Polyelectrolyte/Surfactant complexes (PESCs) – versatile self-assembled systems studied with respect to their structural, dynamical and rheological properties

Conference Dates

July 31-August 4, 2017


Mixtures of oppositely charged polyelectrolyte and surfactant are very interesting systems, as they allow to control the structure and properties of the self-assembled complexes over a very wide range. In our investigations we concentrated on biopolymers such as chitosan, hyaluronic acid or cationically modified cellulose and their combination with biofriendly surfactants. We studied several such systems comprehensively by means of static and dynamic light scattering (SLS, DLS), small-angle neutron scattering (SANS), neutron spin-echo (NSE), and rheology, in order to deduce systematic relations between the composition of the systems (as mainly controlled by the mixing ratio surfactant/polyelectrolyte), the mesoscopic structure and the macroscopic flow behavior. For instance one can produce highly viscous complexes of locally rodlike structure already at concentrations below

1 wt% by having these mixed PESC structures highly interconnected [1]. An interesting observation here is that the local dynamics of the polyelectrolyte chains, as evidenced by NSE, is only little reduced despite an increase of viscosity by more than 4 orders of magnitude [2].
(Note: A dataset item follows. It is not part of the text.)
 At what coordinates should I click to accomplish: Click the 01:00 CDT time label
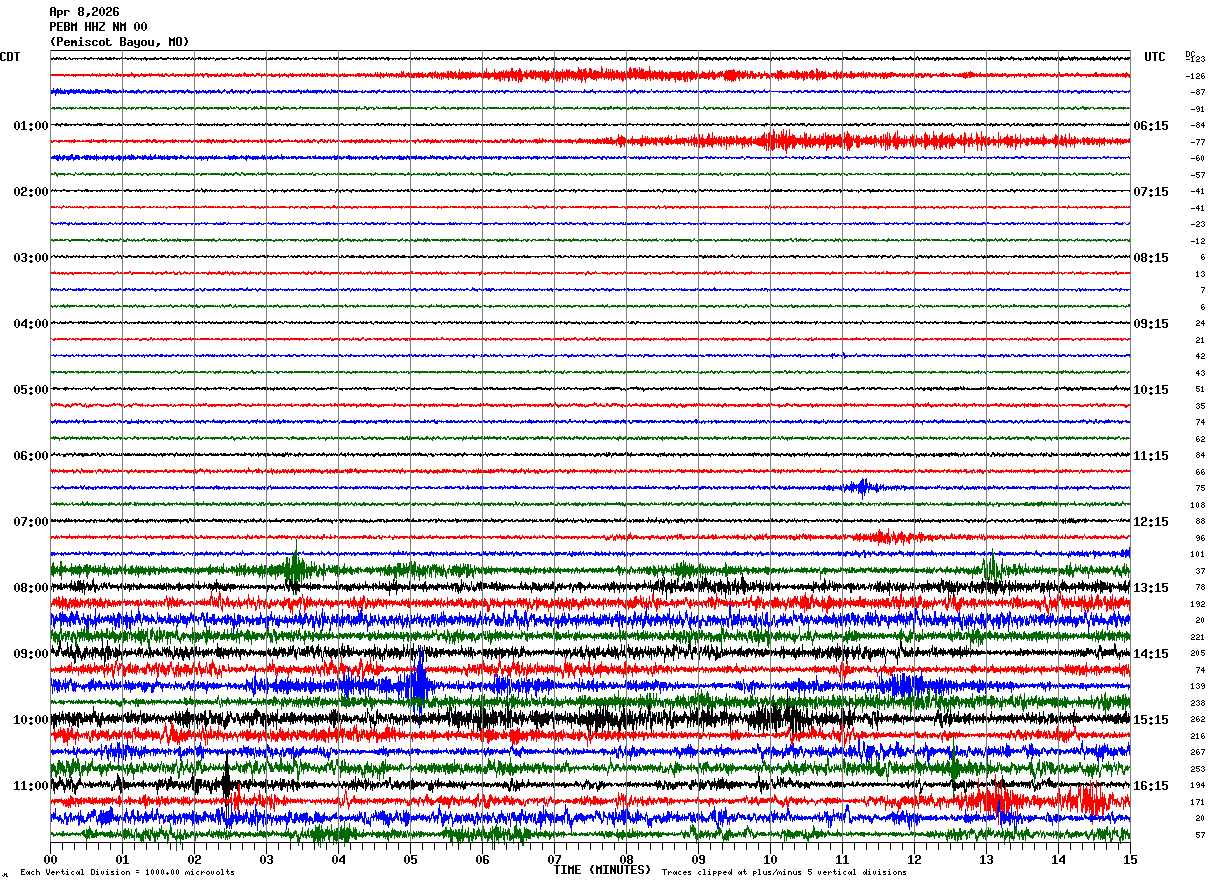(31, 126)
For example for chitosan in mixtures with anionic surfactants one finds a pronouncedly pH-dependent aggregation behavior [3]. An interesting SPEC structure are locally rod-like aggregates and densely packed micelles of alkylethoxy carboxylates in a chitosan matrix which can be present in globular or extended complexes, depending on the detailed composition of the system. This structural flexibility then was employed to use this system for selective separation of hydrophobic and hydrophilic organic compounds or sequestration of metal ions [4]. The local structure typically is determined by the surfactant self-assembly and for cases where the surfactant forms vesicles one can then have multilamellar vesicles (MLVs), where the number of lamellae is controlled by the amount of chitosan added (Fig. 1). Such MLVs are attractive for delivery purposes as they are fully composed of biocompatible components and their surface charge is controlled by the mixing ratio.